-
Notifications
You must be signed in to change notification settings - Fork 6
Description
Description
Currently, in preprocess_text() within preprocess.py, we preserve a fixed set of ASCII-based emoticons by replacing them with EMOJI_i placeholders before cleaning the text. The current replacement approach uses text.replace(emoji, placeholder), which blindly replaces any substring match — even when the “emoji” is actually part of a word or punctuation pattern.
For example:
• "recap:" triggers a false match on "p:"
• "):" embedded in a longer token like "I'm sorry):" may be valid, but not in "(text): means something"

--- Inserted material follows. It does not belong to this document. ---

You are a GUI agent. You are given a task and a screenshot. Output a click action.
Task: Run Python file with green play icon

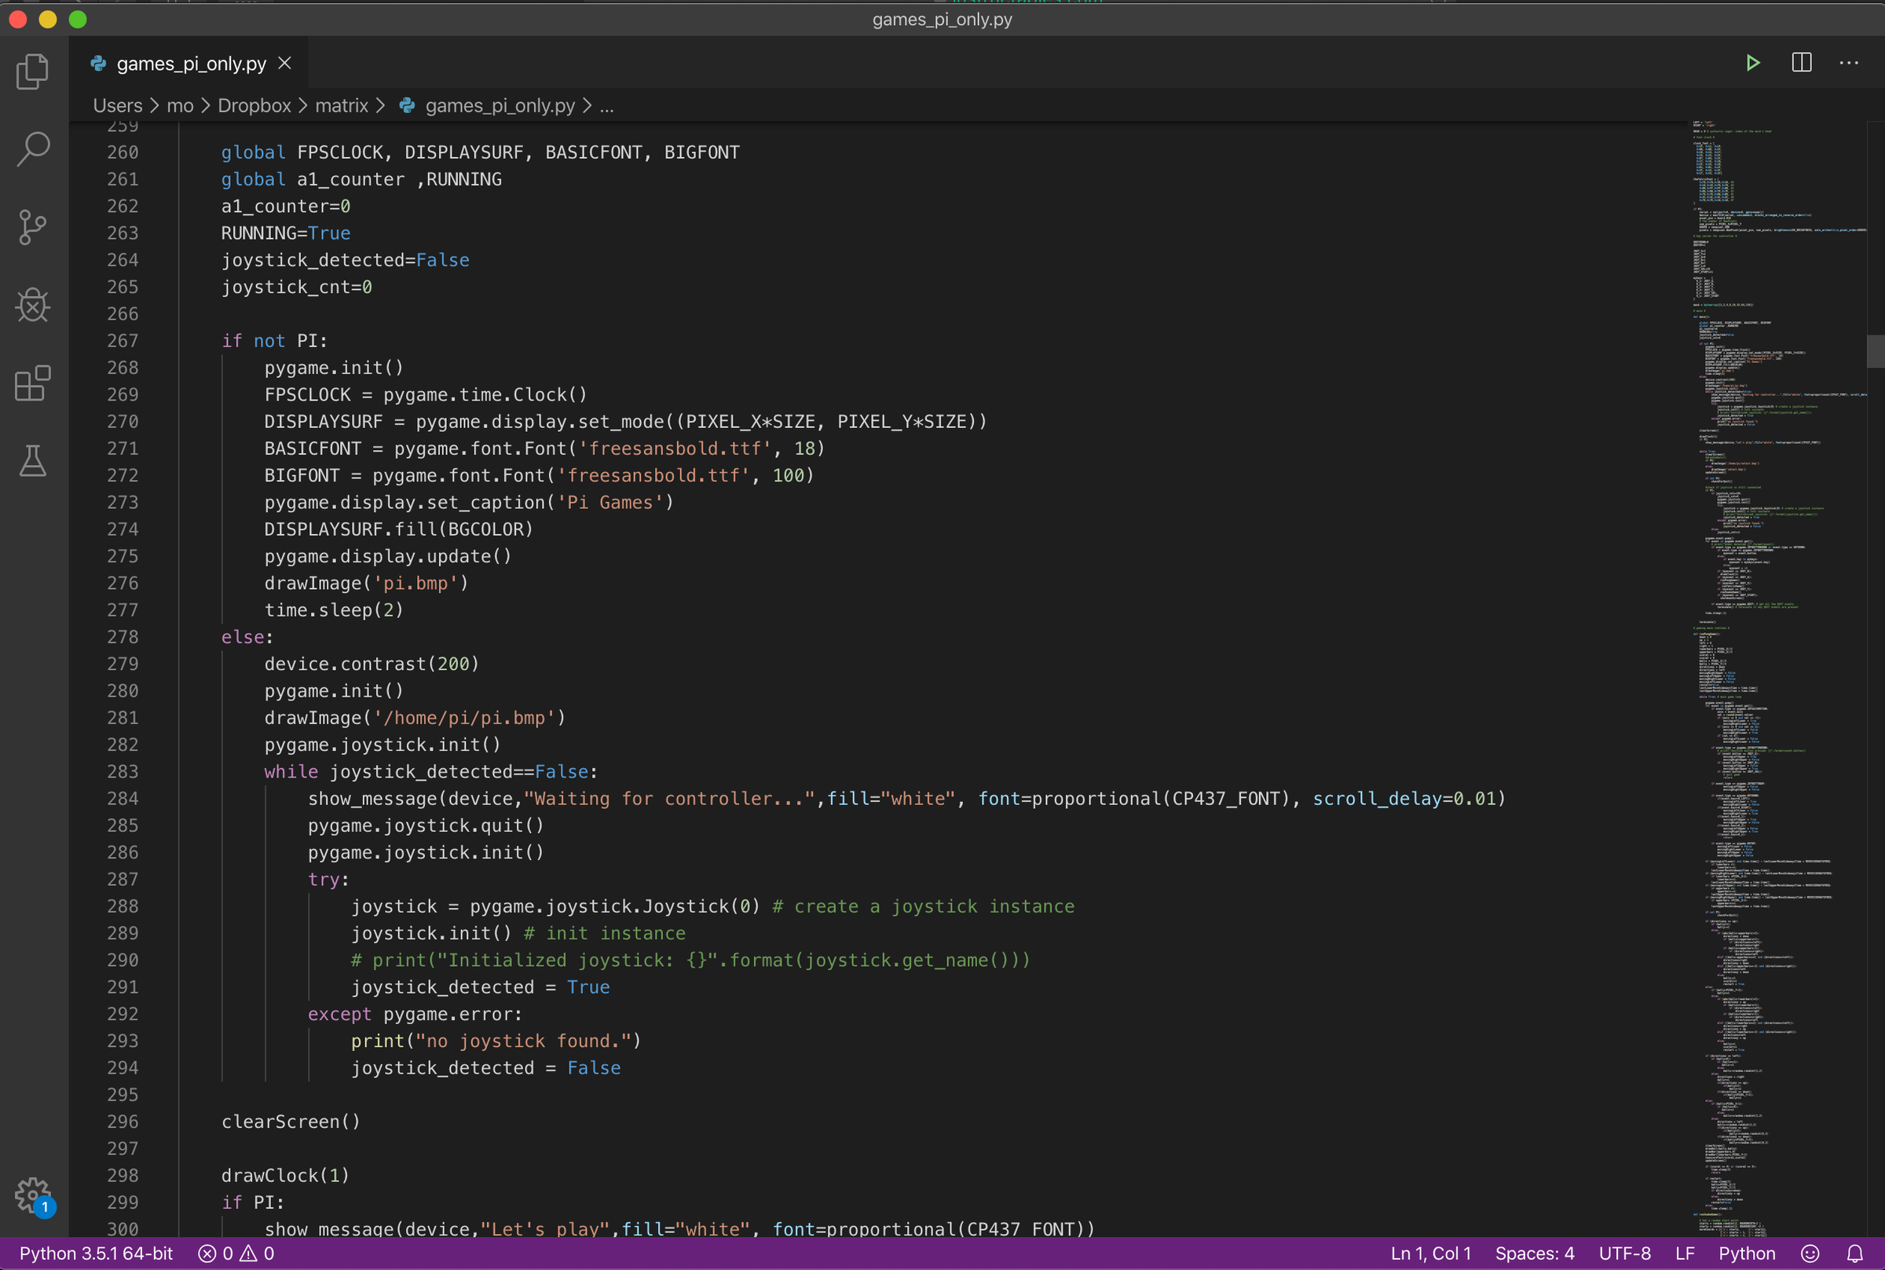coord(1752,63)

What's more, we are actually using a different strategy in count_emojis() within reddit_tags.py. Besides, Unicode-based emojis are not being detected. We should consider support this as they definitely exist in chat data from Reddit.
Possible Solution
Detecting text based emojis has been a challenge. There's no guarantee to be 100% accurate unless we use LLMs. We need to decide whether to accept false positives or false nagatives:
- What we're doing now: Allow false positives but make regex simple and consistent. If noise is tolerable, we can just accept that it'll catch things like "):" in "(text):", but rely on frequency and position to balance it out.
- If we're fine with missing things like "Hello:)", we can restrict to emojis that are spaced or followed by punctuation. This requires a comprehensive regex pattern.
As for Unicode-based emojis, the emoji package can easily detect them.